PROVIDED MATERIAL:
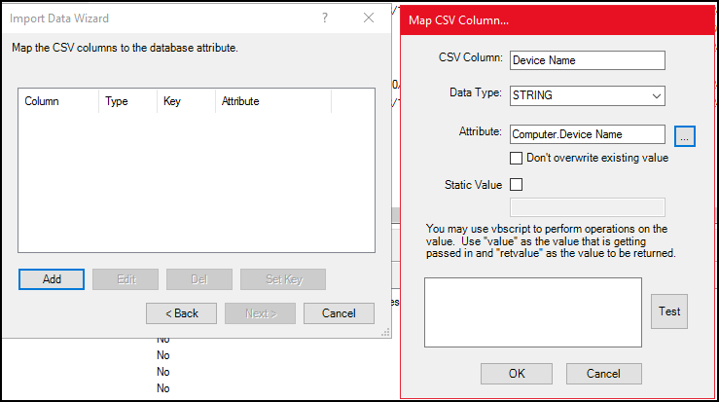The width and height of the screenshot is (719, 402).
Task: Click the Attribute text field
Action: click(x=587, y=134)
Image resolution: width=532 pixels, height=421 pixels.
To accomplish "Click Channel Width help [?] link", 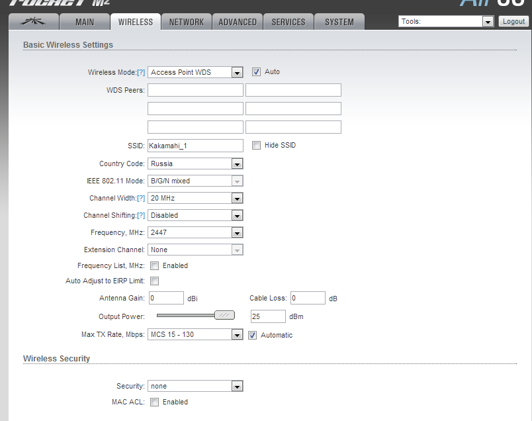I will (141, 198).
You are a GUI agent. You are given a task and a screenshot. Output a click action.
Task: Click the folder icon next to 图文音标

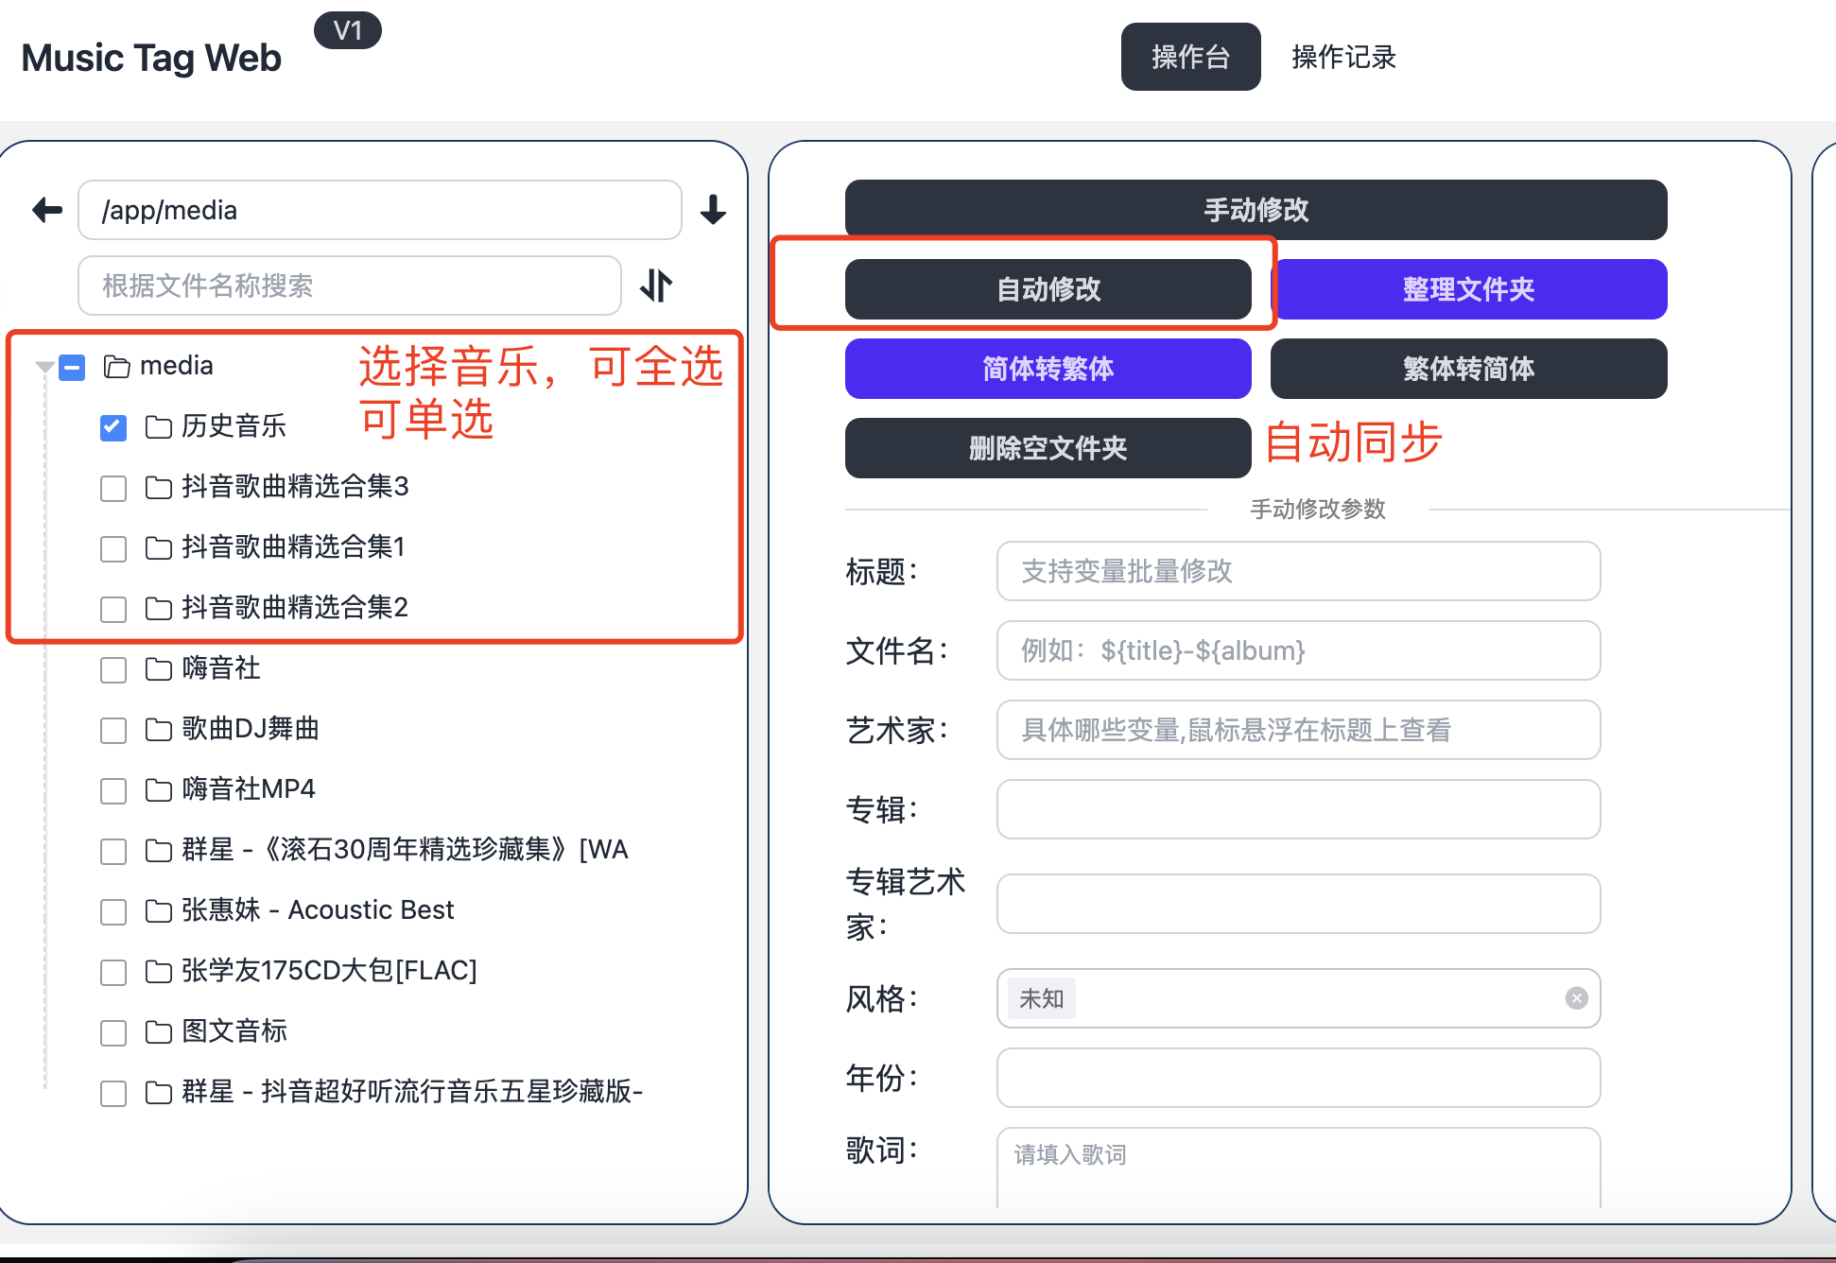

THE REQUEST:
Copy out verbatim the lines of the listing from the line containing "You are a GUI" through the end of the listing, and leave out the pictures.

CORRECT OUTPUT:
You are a GUI agent. You are given a task and a screenshot. Output a click action.
Task: Click the folder icon next to 图文音标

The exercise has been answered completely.